* **What to do**: Reproduce the Minikube setup notes word for word, starting with "Supported hypervisors: virtualbox, vmwarefusion, kvm, xhyve" and going on through "local Kubernetes cluster...".

Minikube allows you to run a self contained, single node, Kubernetes cluster on your workstation. Once installed and configured, you may use kubectl to interact with it, just like a production Kubernetes cluster.

Reference: https://kubernetes.io/docs/getting-started-guides/minikube/

install

Requirements: Virtualbox

install kubectl

Reference: https://kubernetes.io/docs/tasks/kubectl/install/

curl -LO https://storage.googleapis.com/kubernetes-release/release/$(curl -s https://storage.googleapis.com/kubernetes-release/release/stable.txt)/bin/darwin/amd64/kubectl && chmod +x kubectl && sudo mv kubectl /usr/local/bin

install minikube

Reference: https://github.com/kubernetes/minikube/releases

curl -Lo minikube https://storage.googleapis.com/minikube/releases/v0.17.1/minikube-darwin-amd64 && chmod +x minikube && sudo mv minikube /usr/local/bin/

start

Supported hypervisors: virtualbox, vmwarefusion, kvm, xhyve

minikube start --vm-driver=virtualbox

If this is your first time starting minikube, it will perform the following:

Starting local Kubernetes cluster...
Starting VM...

* **Supplied information**:
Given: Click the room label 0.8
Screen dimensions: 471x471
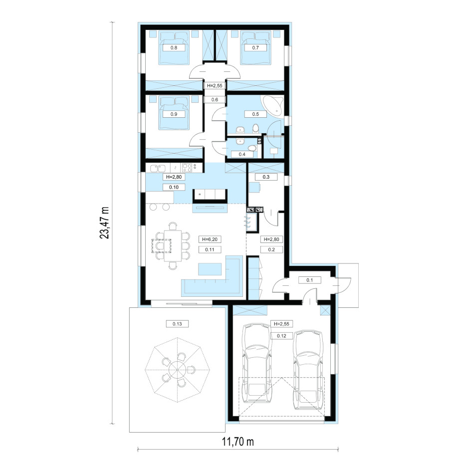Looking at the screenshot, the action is [174, 47].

* **Exercise solution**:
Supported hypervisors: virtualbox, vmwarefusion, kvm, xhyve

minikube start --vm-driver=virtualbox

If this is your first time starting minikube, it will perform the following:

Starting local Kubernetes cluster...